Source records:
********

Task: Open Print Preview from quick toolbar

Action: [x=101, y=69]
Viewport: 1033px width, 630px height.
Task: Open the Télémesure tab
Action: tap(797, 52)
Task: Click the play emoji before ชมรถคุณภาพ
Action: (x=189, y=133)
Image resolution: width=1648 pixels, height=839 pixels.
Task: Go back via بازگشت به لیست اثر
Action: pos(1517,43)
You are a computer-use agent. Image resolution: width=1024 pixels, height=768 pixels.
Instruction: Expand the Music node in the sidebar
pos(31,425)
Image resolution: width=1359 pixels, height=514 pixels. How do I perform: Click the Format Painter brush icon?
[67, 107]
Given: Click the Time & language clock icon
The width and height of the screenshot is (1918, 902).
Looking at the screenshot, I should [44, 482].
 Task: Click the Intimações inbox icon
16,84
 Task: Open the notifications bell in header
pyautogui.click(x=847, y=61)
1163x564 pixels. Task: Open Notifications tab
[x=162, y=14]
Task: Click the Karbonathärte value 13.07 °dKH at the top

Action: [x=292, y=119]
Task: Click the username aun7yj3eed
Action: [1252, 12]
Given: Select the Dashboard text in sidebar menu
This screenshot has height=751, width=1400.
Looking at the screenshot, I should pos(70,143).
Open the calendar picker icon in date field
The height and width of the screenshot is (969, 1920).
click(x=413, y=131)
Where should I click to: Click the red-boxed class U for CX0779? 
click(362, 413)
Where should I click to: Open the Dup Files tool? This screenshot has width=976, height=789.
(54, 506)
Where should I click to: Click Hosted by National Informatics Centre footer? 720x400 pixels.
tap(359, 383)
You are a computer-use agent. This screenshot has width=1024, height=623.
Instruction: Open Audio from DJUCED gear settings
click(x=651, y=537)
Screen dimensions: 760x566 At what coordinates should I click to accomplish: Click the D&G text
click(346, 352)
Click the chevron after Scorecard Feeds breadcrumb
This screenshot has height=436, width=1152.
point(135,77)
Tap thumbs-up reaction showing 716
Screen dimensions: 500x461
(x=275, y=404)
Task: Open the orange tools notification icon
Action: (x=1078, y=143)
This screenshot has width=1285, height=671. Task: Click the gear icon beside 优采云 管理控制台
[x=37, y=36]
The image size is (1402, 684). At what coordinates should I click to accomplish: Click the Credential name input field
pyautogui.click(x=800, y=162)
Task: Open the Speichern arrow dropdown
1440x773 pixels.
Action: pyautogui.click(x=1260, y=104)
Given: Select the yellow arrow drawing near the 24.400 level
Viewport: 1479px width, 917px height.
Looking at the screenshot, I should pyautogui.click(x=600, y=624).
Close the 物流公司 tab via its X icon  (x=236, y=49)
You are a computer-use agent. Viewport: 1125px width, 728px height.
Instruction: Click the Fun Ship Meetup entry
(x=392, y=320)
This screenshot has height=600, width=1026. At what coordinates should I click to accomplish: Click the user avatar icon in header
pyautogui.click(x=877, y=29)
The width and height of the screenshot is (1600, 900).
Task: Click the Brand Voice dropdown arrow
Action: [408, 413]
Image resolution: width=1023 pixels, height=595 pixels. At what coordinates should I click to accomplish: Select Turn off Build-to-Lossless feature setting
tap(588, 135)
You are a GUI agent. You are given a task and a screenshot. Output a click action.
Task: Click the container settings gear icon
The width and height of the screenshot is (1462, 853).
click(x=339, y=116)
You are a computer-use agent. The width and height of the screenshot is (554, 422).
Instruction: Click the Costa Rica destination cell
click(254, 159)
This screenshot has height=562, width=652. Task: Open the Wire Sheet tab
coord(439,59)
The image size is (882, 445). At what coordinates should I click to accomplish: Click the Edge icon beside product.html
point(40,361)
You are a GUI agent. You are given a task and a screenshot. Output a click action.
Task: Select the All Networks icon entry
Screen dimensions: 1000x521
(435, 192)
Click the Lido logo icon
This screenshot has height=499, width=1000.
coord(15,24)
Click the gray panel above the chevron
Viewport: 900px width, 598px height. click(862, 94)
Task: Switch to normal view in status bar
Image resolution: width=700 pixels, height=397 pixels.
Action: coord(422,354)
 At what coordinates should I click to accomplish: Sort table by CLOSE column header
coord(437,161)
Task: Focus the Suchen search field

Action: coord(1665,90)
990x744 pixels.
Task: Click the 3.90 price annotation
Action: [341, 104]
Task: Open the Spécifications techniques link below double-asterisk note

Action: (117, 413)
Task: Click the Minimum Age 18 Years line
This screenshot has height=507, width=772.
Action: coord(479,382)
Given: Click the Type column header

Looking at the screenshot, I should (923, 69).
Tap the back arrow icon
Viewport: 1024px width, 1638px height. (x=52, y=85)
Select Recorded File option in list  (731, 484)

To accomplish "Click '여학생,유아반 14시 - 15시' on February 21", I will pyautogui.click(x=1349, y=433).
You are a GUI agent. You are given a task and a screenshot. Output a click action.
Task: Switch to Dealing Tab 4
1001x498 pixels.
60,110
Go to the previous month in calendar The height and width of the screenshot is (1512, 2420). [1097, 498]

********

EXERCISE PROMPT
The lines to copy are those in the records above containing the word "Switch".

EXERCISE RESULT
Task: Switch to normal view in status bar
Task: Switch to Dealing Tab 4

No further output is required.